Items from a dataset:
^^^^^^^^^^^^^^^^
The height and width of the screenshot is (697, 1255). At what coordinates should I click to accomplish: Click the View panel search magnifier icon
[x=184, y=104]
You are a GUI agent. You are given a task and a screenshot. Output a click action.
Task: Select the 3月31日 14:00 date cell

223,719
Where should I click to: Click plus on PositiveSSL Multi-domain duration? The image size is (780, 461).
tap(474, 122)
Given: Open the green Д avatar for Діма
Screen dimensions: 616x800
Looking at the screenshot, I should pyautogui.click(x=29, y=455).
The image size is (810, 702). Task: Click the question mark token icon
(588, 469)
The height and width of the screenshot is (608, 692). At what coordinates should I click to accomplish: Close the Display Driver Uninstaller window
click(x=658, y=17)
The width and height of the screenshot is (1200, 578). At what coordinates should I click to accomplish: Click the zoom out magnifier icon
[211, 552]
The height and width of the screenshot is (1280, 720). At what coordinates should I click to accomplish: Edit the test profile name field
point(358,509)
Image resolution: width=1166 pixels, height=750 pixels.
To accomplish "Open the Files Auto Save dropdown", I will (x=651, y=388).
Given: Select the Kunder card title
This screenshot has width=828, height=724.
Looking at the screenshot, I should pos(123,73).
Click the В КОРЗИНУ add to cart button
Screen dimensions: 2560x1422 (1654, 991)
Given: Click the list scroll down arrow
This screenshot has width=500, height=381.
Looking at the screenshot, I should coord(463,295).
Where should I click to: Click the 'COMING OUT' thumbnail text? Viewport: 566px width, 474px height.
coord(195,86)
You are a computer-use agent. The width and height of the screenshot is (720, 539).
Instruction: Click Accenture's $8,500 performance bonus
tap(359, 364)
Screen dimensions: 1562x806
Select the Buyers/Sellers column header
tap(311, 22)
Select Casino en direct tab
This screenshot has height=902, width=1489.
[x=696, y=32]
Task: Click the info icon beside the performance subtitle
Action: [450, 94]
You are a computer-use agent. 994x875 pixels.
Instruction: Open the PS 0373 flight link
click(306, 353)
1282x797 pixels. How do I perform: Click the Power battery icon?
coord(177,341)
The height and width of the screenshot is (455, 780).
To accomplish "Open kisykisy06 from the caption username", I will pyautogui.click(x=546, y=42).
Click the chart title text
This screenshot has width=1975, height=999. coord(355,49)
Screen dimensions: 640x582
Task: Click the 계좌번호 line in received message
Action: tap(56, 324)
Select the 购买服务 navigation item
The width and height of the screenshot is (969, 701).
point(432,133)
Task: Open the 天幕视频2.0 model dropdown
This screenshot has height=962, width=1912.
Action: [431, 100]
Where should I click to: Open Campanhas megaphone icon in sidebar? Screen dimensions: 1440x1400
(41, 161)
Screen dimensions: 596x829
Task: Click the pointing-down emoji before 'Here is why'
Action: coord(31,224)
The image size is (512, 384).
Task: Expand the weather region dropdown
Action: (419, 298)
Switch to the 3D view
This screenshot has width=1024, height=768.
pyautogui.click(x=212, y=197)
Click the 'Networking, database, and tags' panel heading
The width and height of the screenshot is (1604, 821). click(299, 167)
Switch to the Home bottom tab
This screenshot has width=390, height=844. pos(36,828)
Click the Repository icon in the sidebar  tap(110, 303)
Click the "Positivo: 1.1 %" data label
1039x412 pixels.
^^^^^^^^^^^^^^^^
**Assignment**.
Please copy the lines in the records above between the one holding "The image size is (810, 702)." and the one holding "Given: Click the list scroll down arrow", inclusive, exactly and with no other line.

**Solution to the problem**.
The image size is (810, 702). Task: Click the question mark token icon
(588, 469)
The height and width of the screenshot is (608, 692). At what coordinates should I click to accomplish: Close the Display Driver Uninstaller window
click(x=658, y=17)
The width and height of the screenshot is (1200, 578). At what coordinates should I click to accomplish: Click the zoom out magnifier icon
[211, 552]
The height and width of the screenshot is (1280, 720). At what coordinates should I click to accomplish: Edit the test profile name field
point(358,509)
Image resolution: width=1166 pixels, height=750 pixels.
To accomplish "Open the Files Auto Save dropdown", I will (x=651, y=388).
Given: Select the Kunder card title
This screenshot has width=828, height=724.
Looking at the screenshot, I should pos(123,73).
Click the В КОРЗИНУ add to cart button
Screen dimensions: 2560x1422 (1654, 991)
Given: Click the list scroll down arrow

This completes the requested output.